En Centrafrique, l’ombre des mercenaires russes du groupe Wagner s’étend bien au-delà de la simple sécurité. Derrière les promesses de stabilité se cache une réalité brutale : l’exploitation systématique des ressources naturelles, orchestrée par des hommes armés dont les méthodes relèvent davantage du pillage organisé que de la protection. Mines illégales, violences ciblées et fortunes colossales forment le triptyque d’un business lucratif, où les populations locales paient le prix fort.
Un réseau économique opaque, bâti sur l’or et le sang
Les ressources minières de Centrafrique, notamment l’or et les diamants, attirent depuis des années des acteurs peu scrupuleux. Avec l’arrivée des mercenaires de Wagner, ces exploitations ont pris une dimension industrielle, mais aussi criminelle. Les sites miniers, souvent situés dans des zones reculées, sont devenus des zones de non-droit où les travailleurs, sous la menace des armes, extraient des minerais dans des conditions proches de l’esclavage moderne. Les revenus générés, estimés à plusieurs centaines de millions de dollars, ne profitent ni au pays ni à ses habitants, mais alimentent les caisses de groupes paramilitaires étrangers.

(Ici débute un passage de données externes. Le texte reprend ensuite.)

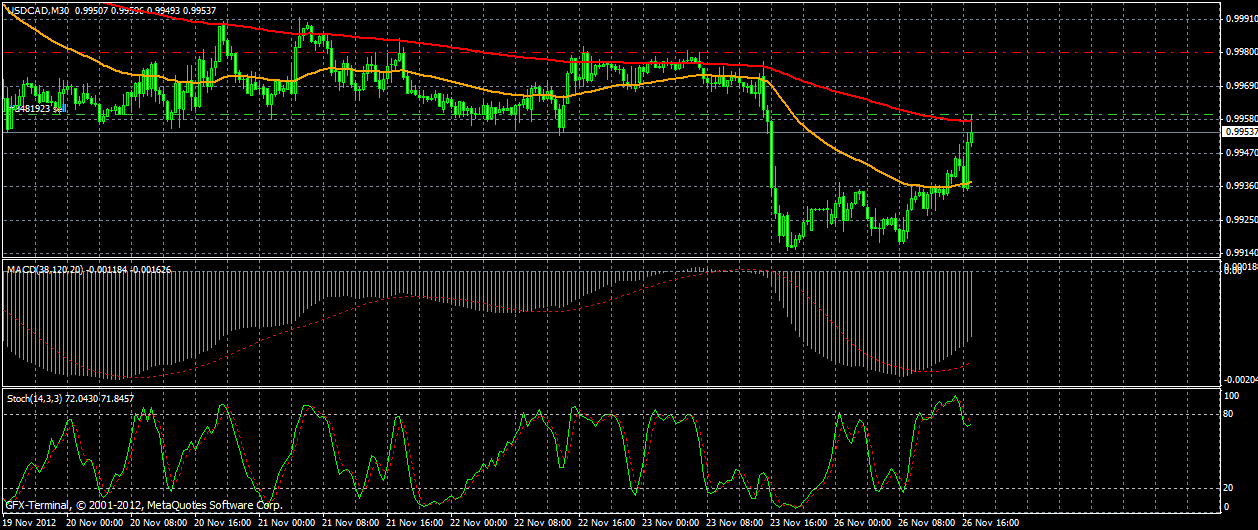The image size is (1258, 530).
Task: Click the 22 Nov 16:00 time axis label
Action: click(607, 523)
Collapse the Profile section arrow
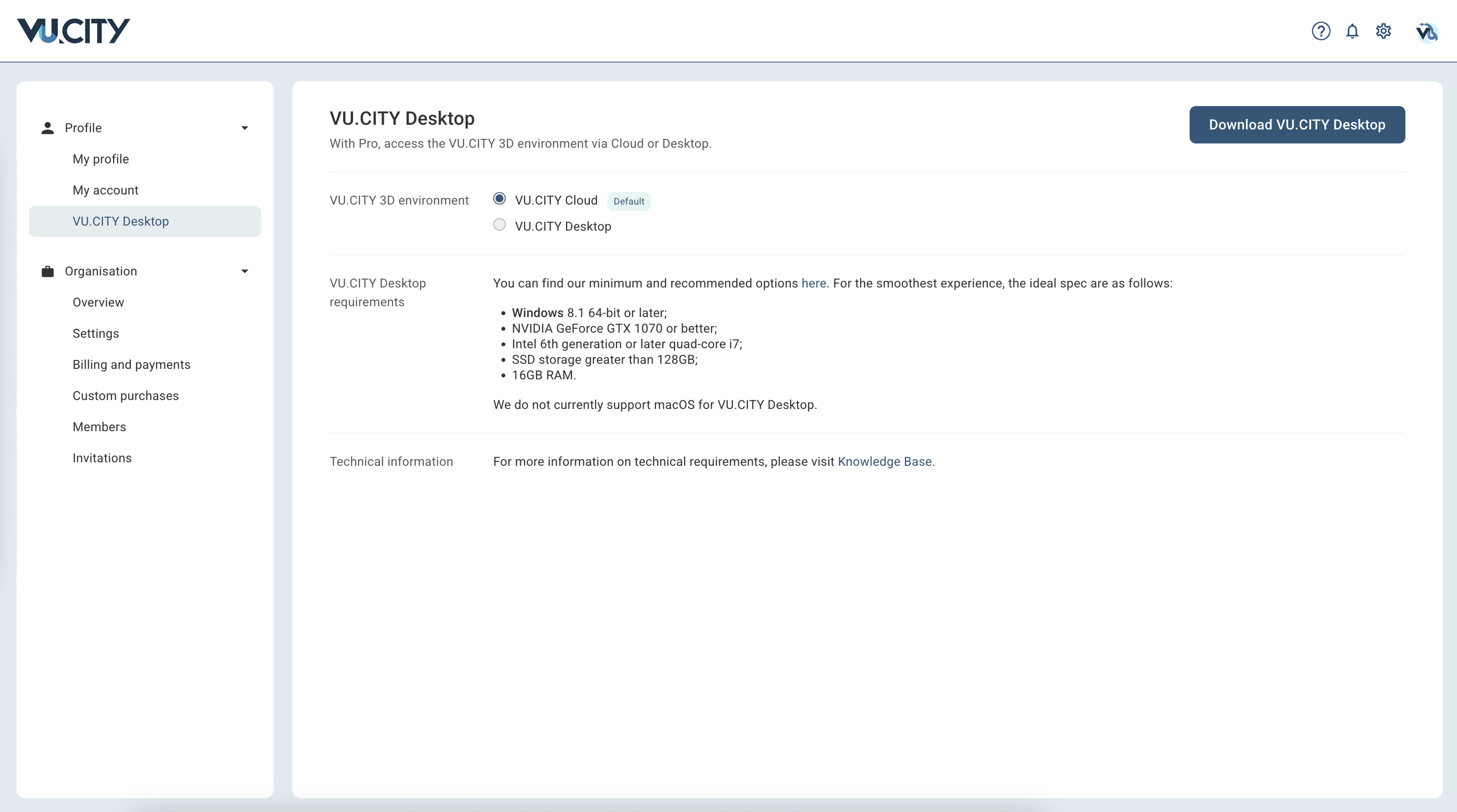1457x812 pixels. [244, 128]
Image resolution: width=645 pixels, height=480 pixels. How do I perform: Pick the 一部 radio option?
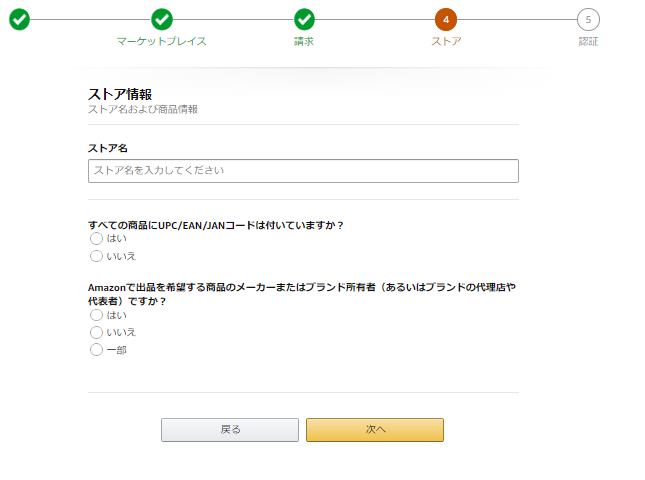(x=97, y=350)
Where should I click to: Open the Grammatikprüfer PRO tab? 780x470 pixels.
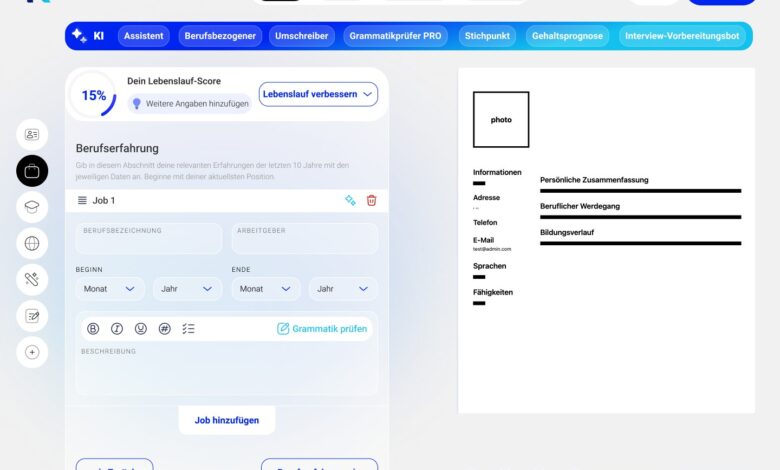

Les témoignages recueillis sur place révèlent un schéma récurrent : les populations locales sont contraintes de payer des « taxes » aux mercenaires pour accéder à leurs propres terres. Refusent-elles ? Les représailles sont immédiates : exactions, destructions de villages, ou même assassinats. En quelques années, Wagner a ainsi transformé des régions entières en zones de terreur, où la peur dicte chaque décision.
Violences et intimidations : la marque de fabrique de Wagner
Les méthodes employées par les mercenaires russes en Centrafrique rappellent celles utilisées dans d’autres pays africains. Les exécutions sommaires, les tortures et les disparitions forcées sont devenues des outils de gouvernance. Les villages suspects de collaborer avec des groupes armés rivaux sont systématiquement ciblés, parfois rasés. Les cas de décapitations, filmés et diffusés, servent d’avertissement à quiconque oserait résister.
Les forces de sécurité centrafricaines, souvent sous-équipées et mal formées, se retrouvent marginalisées. Elles sont soit intégrées de force aux milices Wagner, soit réduites à un rôle de spectateurs impuissants. La coopération militaire entre Bangui et Moscou, présentée comme une alliance stratégique, cache en réalité une mainmise totale sur les leviers du pouvoir local.
Des milliards détournés : qui profite vraiment de l’or centrafricain ?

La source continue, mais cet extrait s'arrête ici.